> [Input for this task]:
*****

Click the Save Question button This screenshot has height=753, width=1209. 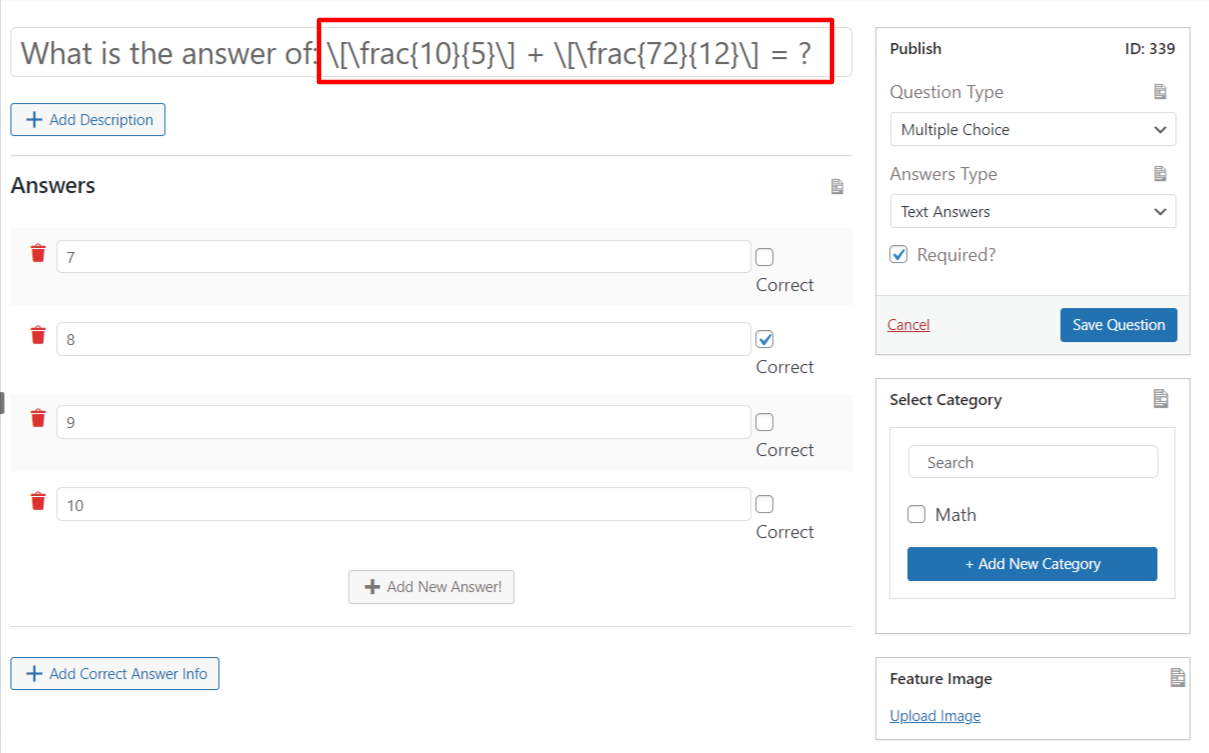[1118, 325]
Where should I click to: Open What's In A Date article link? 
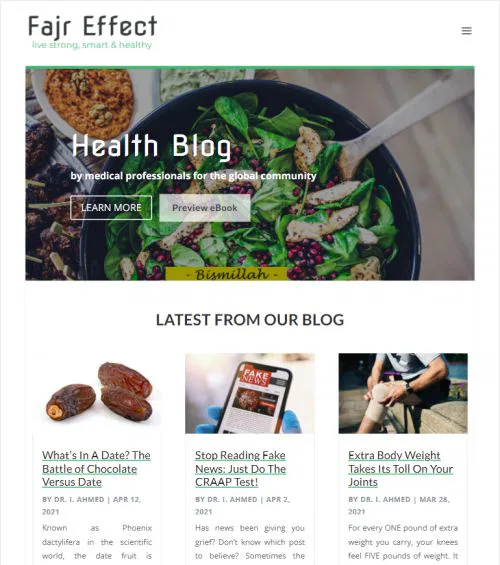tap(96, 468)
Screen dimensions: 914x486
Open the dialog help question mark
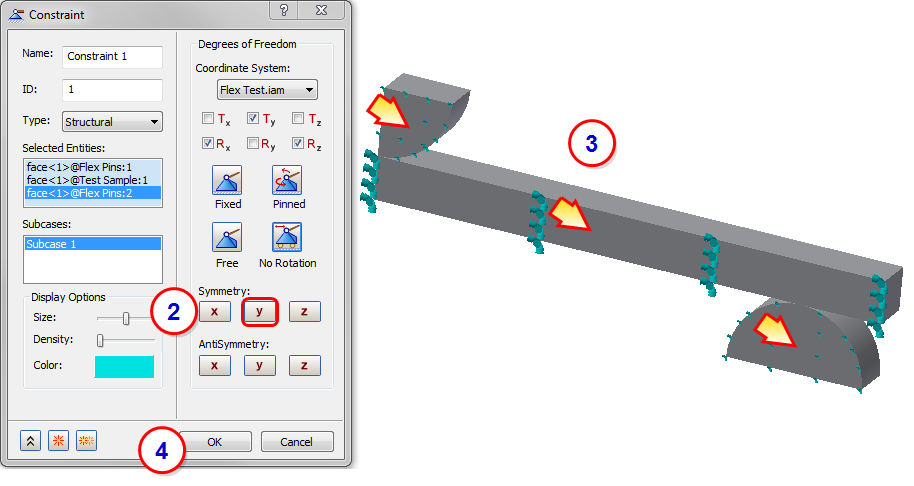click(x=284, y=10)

*****

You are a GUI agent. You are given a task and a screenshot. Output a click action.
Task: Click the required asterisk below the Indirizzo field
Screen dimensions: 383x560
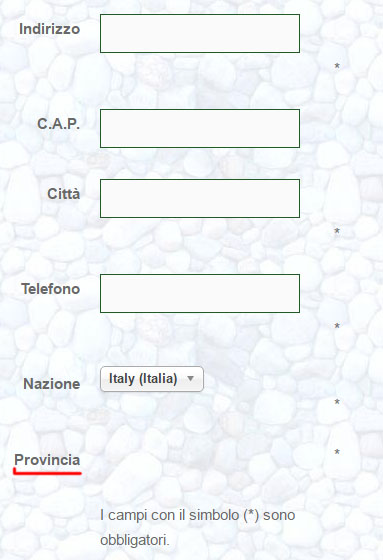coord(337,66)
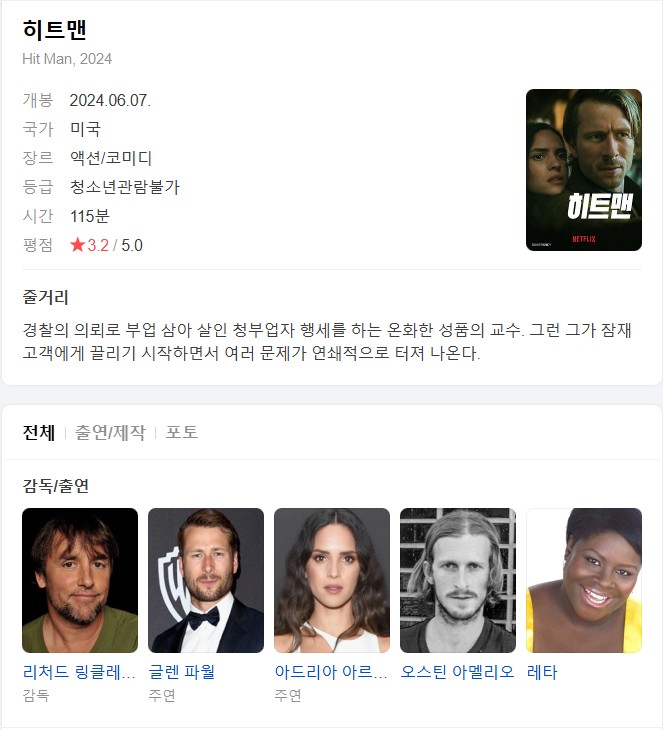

*****

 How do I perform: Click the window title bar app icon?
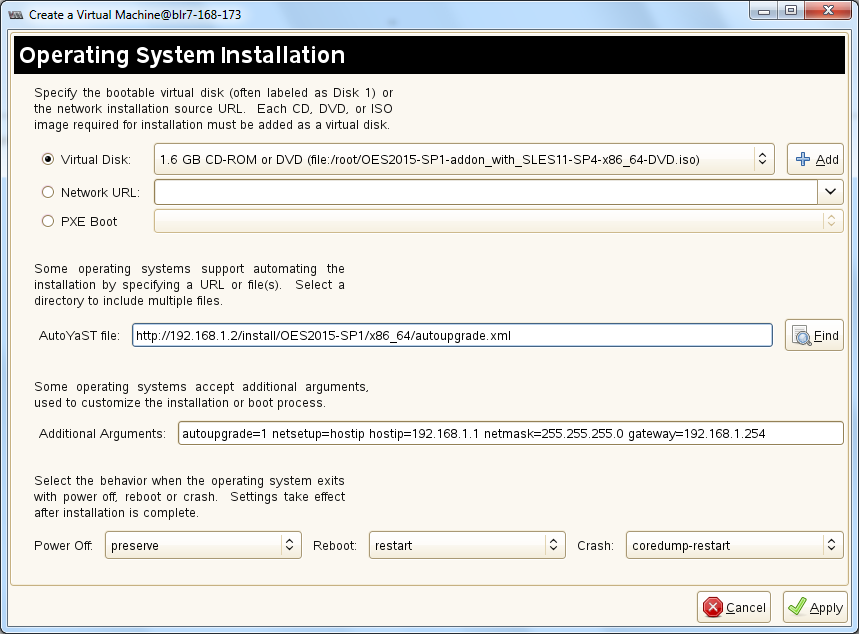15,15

*****

Rewrite the part of the rows that opens with the line containing "You are a GUI" and closes with the line containing "coord(337,66)", both lines included, as a Markdown table with the columns Number and Line. Skip blank lines and leave the pictures out.

| Number | Line |
|---|---|
| 1 | You are a GUI agent. You are given a task and a screenshot. Output a click action. |
| 2 | Task: Click the required asterisk below the Indirizzo field |
| 3 | Screen dimensions: 383x560 |
| 4 | coord(337,66) |